**Source passage**
If the packet loss rate (Loss%) of a node is not zero, a network exception may occur at this hop. Packet loss may occur on a node due to the following reasons:

The ICMP transmission rate of the node is limited by the carrier for security purposes or performance reasons.
An exception occurred in the node.
Check whether packet loss occurred on the subsequent nodes to identify the cause of packet loss.
If no packet loss occurred on the subsequent nodes, the packet loss on the node is caused by the ICMP throttling policy of the carrier, as shown in the second hop in the preceding figure. You can ignore this packet loss issue.
If packet loss occurred on all subsequent nodes, a network exception occurred in the node and caused packet loss, as shown in the fifth hop in the preceding figure.
If packet loss occurred only on some of the subsequent nodes, the ICMP transmission rate of the node is limited by the carrier and a network exception occurred in the node. In this case, if packet loss repeatedly occurred on the node and the subsequent nodes and the packet loss rate of each node is different, the packet loss rate of the last several hops takes precedence. Packet loss occurred at the fifth hop, sixth hop, and seventh hop, and the packet loss rate of the seventh hop is 40%, as shown in the preceding figure. The packet loss rate of the seventh hop is used for reference.

Latency

Latency spike at hops
If latency spikes after a hop, a network exception occurs in the node at the hop. Latency spiked after the fifth hop, as shown in the preceding figure. A network exception occurred in the node at the hop. A high latency does not indicate that an exception occurs on a node. Even though latency spiked after the fifth hop, the test data reached the destination host, as shown in the preceding figure. A high latency may also occur for the response path. We recommend that you perform a reverse path test to analyze the issue.
Latency increase caused by ICMP throttling
ICMP throttling on a node may also cause a latency spike on the node but does not affect the latency on the subsequent nodes. The packet loss rate at the third hop reaches 100% and a latency spike occurred at the hop, as shown in the preceding figure. The latency on the subsequent nodes immediately decreased to the normal level. You can determine that the latency spike and the packet loss on the node are caused by ICMP throttling.

Common scenarios for path exceptions

Note

This section describes common scenarios in which exceptions occur on network paths. In the examples, the mtr command is used. The test results that are returned vary based on the operating system and test tool.

Misconfigured network of the destination host

In this example, all packets are lost at the end of data transmission, as shown in the preceding figure. ICMP may be disabled in the security policies of the destination server, such as firewall policies and iptables policies. As a result, the destination host cannot send responses, and packets cannot reach the destination IP address. You must check the security policies of the destination server.

ICMP throttling

In this example, all packets are lost at the end of data transmission, as shown in the preceding figure. ICMP may be disabled in the security policies of the destination server, such as firewall policies, iptables policies, or throttling policies of carriers. As a result, the destination host cannot send responses, and packets cannot reach the destination IP address. You must check the security policies of the destination server or perform a reverse path test to analyze the issue.

Loop

In this example, a routing loop occurred after packets passed through the fifth hop, and packets could not reach the destination server, as shown in the preceding figure. In most cases, the routing loop is caused by an exception in the route configuration of a carrier node. You must contact the carrier to resolve the issue.

Node interruption

In this example, packets cannot receive feedback after they pass through the fourth hop. In most cases, this issue occurs due to the interruption of the node at the hop. We recommend that you perform a reverse path test to check the issue. You must contact the carrier to which the node belongs.

**Task requirements**
Please retype everything from "If no packet" down to "packet loss issue." in the network path troubleshooting passage. The listing comes from a separate source.

**Record extracts**

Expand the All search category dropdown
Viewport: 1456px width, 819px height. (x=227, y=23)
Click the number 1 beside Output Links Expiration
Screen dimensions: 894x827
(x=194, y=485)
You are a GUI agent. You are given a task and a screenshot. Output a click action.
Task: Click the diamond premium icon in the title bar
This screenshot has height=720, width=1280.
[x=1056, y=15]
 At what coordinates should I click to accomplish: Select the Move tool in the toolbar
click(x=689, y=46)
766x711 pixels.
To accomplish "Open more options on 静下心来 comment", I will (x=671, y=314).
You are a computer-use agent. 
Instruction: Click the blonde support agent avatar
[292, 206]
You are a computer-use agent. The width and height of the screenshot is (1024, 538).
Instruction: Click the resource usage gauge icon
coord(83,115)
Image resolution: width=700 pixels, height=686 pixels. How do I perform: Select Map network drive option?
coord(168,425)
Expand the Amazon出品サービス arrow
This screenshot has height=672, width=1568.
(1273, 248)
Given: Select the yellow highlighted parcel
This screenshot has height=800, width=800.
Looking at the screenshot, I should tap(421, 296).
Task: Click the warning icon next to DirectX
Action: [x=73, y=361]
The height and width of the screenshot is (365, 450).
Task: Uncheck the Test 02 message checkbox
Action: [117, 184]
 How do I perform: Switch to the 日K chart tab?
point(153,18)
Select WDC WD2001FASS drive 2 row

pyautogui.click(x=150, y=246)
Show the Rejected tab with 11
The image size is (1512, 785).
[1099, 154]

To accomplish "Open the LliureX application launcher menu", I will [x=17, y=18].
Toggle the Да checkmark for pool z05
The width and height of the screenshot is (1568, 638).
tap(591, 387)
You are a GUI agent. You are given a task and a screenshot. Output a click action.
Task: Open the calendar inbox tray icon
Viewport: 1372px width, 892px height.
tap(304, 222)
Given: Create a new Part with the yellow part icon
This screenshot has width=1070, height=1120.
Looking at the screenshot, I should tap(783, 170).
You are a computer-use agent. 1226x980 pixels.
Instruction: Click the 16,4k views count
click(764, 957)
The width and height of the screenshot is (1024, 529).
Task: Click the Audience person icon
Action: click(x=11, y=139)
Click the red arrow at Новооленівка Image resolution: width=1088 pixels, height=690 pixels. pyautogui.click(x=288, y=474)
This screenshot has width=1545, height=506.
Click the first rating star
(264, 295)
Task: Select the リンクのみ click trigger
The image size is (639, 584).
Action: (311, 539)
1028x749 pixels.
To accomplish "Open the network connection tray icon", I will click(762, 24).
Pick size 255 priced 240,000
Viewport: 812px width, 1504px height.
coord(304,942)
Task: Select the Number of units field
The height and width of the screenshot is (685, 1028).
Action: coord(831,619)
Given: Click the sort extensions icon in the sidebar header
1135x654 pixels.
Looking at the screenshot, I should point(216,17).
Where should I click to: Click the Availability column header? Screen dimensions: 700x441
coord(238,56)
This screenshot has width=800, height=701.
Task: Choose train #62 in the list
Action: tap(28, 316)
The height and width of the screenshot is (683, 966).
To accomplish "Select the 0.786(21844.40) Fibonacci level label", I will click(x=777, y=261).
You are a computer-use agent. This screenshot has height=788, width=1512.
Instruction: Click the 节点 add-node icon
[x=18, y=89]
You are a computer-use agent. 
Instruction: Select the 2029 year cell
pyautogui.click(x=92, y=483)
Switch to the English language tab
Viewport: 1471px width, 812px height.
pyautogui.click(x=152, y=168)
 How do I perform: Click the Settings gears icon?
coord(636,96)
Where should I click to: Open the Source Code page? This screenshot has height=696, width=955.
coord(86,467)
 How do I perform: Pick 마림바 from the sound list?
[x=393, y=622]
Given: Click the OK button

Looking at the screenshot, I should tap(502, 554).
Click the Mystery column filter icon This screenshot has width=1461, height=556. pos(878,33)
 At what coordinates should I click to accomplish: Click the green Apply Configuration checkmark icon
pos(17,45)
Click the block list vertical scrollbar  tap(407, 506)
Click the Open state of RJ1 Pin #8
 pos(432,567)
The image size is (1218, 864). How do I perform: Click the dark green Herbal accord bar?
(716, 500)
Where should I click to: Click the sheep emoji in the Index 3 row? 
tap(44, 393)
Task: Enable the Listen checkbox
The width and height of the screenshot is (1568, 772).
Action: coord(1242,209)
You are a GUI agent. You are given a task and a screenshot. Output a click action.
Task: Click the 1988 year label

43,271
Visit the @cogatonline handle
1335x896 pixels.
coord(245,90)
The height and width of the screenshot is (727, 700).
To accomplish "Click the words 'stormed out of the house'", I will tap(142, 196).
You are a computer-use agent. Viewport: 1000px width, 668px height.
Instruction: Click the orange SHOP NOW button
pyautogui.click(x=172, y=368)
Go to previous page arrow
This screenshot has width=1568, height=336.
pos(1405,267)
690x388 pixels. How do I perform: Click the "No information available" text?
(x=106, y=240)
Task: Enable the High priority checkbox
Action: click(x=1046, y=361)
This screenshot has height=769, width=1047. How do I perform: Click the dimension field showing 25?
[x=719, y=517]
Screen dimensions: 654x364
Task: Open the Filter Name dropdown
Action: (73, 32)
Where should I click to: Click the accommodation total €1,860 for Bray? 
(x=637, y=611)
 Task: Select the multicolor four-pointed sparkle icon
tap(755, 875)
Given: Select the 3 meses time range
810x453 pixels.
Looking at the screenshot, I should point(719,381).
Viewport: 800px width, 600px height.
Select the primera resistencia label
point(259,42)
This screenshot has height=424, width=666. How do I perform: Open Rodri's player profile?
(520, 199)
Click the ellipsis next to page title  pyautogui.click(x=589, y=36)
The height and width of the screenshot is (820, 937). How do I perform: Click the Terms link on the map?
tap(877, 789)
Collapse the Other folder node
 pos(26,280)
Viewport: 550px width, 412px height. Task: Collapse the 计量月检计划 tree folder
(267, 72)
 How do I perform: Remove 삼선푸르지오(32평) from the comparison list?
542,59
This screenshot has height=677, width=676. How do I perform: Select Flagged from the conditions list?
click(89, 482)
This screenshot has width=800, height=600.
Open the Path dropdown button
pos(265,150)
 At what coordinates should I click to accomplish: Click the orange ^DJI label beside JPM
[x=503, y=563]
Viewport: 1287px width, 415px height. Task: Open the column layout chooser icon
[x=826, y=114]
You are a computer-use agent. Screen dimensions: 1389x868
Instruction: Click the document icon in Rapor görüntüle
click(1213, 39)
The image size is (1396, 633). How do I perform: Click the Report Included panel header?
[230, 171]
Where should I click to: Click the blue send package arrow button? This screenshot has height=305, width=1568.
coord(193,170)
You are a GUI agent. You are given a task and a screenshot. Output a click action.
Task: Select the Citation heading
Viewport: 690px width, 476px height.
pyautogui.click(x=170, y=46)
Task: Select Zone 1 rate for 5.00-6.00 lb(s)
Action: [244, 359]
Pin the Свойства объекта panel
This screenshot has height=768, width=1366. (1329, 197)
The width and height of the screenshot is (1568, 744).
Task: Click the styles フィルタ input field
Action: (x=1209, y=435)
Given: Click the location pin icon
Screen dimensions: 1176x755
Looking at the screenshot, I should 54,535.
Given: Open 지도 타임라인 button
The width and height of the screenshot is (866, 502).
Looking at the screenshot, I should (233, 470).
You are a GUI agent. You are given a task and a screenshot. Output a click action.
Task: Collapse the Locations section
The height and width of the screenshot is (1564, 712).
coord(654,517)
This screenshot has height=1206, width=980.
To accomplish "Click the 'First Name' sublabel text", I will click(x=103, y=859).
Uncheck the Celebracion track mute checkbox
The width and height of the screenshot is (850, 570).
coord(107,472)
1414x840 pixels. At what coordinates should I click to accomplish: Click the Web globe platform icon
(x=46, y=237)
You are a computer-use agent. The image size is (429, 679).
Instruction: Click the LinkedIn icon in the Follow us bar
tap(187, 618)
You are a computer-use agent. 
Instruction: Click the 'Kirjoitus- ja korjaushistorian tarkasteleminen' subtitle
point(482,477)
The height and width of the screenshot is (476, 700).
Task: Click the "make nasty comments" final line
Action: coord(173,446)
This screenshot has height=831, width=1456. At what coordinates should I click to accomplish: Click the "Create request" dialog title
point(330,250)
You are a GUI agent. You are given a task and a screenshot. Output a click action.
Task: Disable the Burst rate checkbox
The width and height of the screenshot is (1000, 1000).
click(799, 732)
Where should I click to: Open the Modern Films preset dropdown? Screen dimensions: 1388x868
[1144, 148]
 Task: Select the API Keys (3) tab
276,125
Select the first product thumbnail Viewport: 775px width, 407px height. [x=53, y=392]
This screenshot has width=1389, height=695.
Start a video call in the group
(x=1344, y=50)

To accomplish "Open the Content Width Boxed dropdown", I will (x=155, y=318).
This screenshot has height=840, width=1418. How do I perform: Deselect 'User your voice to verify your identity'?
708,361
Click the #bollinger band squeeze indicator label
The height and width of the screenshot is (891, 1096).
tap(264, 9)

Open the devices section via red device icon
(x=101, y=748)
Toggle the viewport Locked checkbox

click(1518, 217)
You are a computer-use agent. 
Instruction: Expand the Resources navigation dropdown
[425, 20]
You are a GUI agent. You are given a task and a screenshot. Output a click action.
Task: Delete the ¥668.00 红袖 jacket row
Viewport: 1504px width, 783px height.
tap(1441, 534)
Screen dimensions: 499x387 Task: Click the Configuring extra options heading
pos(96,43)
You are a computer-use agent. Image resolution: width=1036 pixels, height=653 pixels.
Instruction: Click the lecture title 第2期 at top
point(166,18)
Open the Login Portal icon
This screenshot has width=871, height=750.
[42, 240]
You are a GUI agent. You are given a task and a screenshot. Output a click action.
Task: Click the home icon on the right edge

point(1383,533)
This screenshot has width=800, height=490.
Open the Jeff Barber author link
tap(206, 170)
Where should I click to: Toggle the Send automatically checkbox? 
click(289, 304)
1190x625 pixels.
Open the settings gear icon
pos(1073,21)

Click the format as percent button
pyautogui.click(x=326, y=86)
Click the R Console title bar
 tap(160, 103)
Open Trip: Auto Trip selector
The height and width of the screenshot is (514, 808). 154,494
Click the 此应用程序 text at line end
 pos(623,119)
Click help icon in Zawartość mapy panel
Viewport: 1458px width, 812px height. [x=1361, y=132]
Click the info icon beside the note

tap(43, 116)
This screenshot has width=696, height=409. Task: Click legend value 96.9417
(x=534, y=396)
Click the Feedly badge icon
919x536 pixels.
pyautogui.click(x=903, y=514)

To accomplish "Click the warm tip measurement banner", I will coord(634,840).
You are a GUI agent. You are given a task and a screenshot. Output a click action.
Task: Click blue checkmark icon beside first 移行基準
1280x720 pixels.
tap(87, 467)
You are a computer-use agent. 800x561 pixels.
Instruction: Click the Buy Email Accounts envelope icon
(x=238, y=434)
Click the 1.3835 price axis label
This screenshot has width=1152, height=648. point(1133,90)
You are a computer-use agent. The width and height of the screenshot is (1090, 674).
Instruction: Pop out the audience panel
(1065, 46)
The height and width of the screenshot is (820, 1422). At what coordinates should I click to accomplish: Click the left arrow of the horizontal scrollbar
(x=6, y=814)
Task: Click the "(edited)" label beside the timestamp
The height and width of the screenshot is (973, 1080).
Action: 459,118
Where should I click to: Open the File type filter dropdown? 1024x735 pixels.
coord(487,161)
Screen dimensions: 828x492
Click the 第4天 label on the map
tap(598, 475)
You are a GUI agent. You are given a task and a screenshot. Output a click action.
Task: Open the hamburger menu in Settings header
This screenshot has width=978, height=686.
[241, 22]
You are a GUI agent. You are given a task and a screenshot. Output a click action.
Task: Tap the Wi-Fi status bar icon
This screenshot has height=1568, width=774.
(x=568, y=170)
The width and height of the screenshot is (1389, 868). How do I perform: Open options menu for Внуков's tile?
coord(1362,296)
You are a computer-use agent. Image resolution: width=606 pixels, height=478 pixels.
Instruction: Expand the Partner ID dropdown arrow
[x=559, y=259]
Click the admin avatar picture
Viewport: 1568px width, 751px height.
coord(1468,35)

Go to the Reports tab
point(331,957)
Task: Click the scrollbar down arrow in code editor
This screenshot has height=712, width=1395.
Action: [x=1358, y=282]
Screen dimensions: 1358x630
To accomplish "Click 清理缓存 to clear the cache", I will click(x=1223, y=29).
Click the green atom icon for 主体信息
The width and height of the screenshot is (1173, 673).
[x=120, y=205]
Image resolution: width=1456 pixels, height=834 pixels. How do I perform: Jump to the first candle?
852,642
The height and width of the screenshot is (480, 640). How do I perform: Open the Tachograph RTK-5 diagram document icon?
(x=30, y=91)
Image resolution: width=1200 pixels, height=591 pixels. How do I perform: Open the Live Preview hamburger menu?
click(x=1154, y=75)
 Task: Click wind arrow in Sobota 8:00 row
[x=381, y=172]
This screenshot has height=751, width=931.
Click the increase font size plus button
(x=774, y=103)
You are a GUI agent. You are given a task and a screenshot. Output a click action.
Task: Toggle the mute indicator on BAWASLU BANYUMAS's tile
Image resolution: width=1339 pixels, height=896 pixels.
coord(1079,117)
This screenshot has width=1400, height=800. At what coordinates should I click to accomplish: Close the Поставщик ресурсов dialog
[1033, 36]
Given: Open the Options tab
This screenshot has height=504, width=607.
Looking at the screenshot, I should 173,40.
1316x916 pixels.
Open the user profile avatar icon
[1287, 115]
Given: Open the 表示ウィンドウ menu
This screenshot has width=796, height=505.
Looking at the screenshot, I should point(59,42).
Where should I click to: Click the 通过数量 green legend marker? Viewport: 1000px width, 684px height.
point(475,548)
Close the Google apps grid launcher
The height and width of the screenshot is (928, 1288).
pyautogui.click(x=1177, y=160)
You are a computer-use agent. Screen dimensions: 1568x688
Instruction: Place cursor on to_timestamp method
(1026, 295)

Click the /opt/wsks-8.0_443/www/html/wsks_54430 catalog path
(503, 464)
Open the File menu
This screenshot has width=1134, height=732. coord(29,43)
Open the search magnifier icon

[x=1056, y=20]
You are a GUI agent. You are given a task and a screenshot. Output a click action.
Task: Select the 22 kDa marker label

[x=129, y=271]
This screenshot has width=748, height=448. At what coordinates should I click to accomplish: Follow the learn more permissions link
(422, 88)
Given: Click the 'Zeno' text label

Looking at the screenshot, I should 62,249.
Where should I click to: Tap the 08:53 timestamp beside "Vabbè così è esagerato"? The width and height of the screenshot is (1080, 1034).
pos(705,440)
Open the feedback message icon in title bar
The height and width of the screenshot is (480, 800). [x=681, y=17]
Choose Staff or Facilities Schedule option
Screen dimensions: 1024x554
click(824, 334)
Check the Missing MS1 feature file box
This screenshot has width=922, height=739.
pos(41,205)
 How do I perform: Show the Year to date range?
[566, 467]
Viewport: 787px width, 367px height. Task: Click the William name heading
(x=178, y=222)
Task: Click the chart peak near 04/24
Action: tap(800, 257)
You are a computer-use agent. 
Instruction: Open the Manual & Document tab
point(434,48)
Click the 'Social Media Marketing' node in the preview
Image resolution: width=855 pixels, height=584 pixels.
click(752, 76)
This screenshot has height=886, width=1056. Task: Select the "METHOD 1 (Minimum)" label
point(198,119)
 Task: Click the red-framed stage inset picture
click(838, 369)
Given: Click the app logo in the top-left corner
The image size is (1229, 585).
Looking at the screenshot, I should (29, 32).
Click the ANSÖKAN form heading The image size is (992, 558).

**Answer box**
If no packet loss occurred on the subsequent nodes, the packet loss on the node is caused by the ICMP throttling policy of the carrier, as shown in the second hop in the preceding figure. You can ignore this packet loss issue.